不動産コンサル
05 12
2025
高騰する大規模修繕費
建設工事費の高騰により賃貸経営の大規模修繕費用負担が増加しています。
先日築35年の賃貸住宅の大規模修繕工事の見積もりを取ったら、
約1000万程度かかることが判明しました。
最初は本当かなと思いましたが?
この時代の建物には一般的ですが外壁全面にタイルが貼られており、
その補修費用を含むとこれくらいになってしまうようです。
これからますますコストが増える傾向にあり実行するか否か悩ましいところです。
不動産を複数所有する地主系のオーナーが必ずと言ってもいいほど保有しているのが、
この手の築年数30年を超える大規模修繕工事がかかる物件です。
長期間保有しているオーナーからすれば、物件にも愛着があり、
これから大規模修繕工事をして次の時代にも承継したいところですが、
四桁の費用負担をどう考えればいいのでしょうか?
この費用負担を賃料が上昇させる、あるいは維持するためのコスト
と思って判断するとなかなか難しい結論になってしまいます。
10世帯くらいの物件で世帯あたりの費用負担が100万円となると、
いくら賃料は維持されてもいつになったら回収されるのか?
という考え方になってしまいます。
これはキャッシュフローだけ、
つまりお金の出入りだけを考えればこのような考え方になるんですが、
もっと大事なことは大規模修繕工事を実施することが、
資産価値の維持につながるという視点です。
つまり大規模修繕工事は資産価値に反映され、
かかったコストは価値を維持するためのものであるという考え方です。
実はリノベーションや不動産再生を手掛ける会社はこの考え方で事業を組み立てています。

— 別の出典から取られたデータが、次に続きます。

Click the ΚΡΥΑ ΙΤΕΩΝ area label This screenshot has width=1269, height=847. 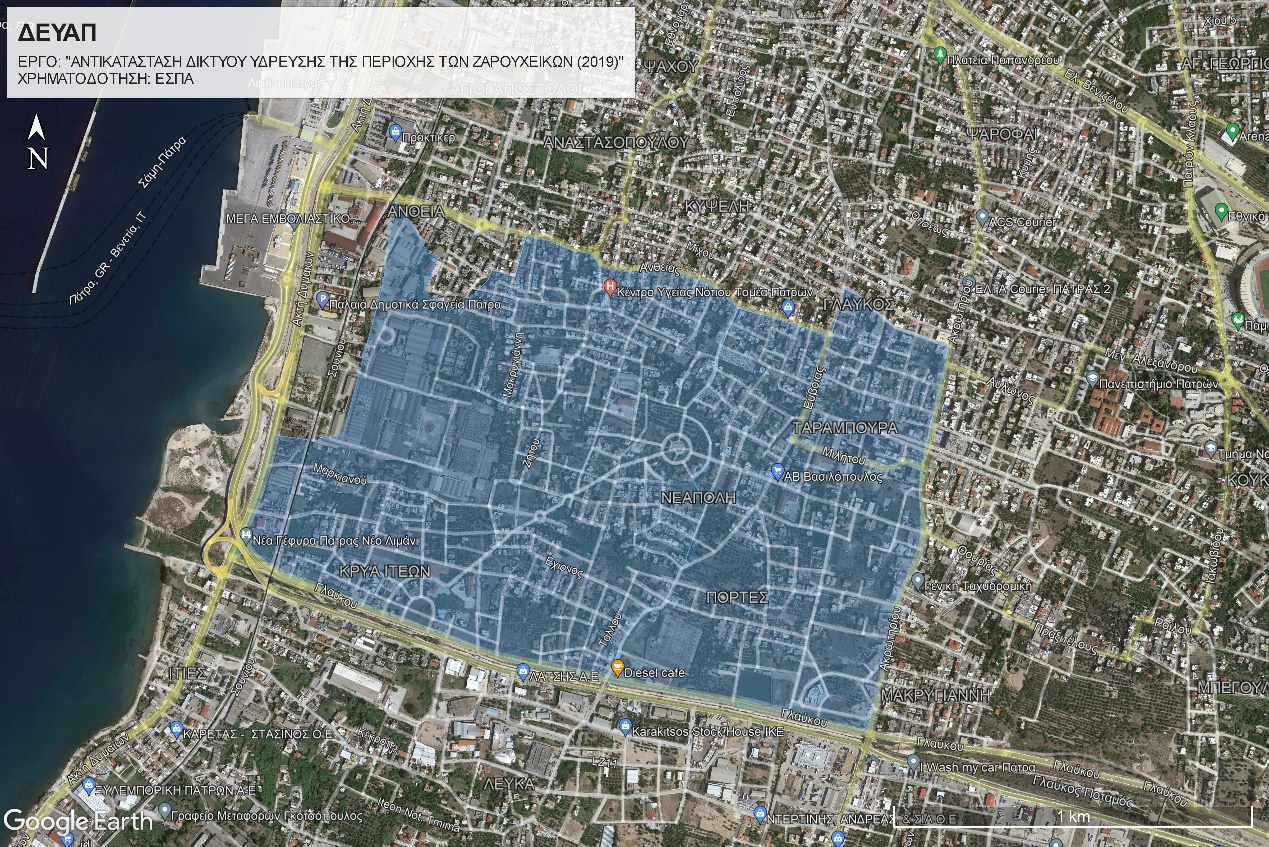point(384,571)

言うまでもありませんが、老朽化した不動産を取得し大規模修繕工事や、
リノベーション工事を実施し、それにさらに利益を上乗せして売却する。
常に資産価値に配慮しているからこのような判断ができるわけですが
不動産を売却や資産の組み換えをせず、
全ての不動産を保有前提で考えてしまうとなかなか理解できないかもしれません。
土地や建物多数保有する地主さんも、
今後全体の資産を維持しながら運営していくためにはこの視点が
どうしても欠かせなくなると思います。
全体の資産を棚卸しして、継続保有するものにはしっかりとした維持管理の手間をかける、
そして保有にこだわらず運用の視点で考える不動産は有効活用や、
売却による現金化、資産の組み換えを複合的に組み合わせて実践する。
建築費の高騰、そしてインフレによる資産価値の高騰は
そんな視点がとても大事だということを改めて教えてくれます。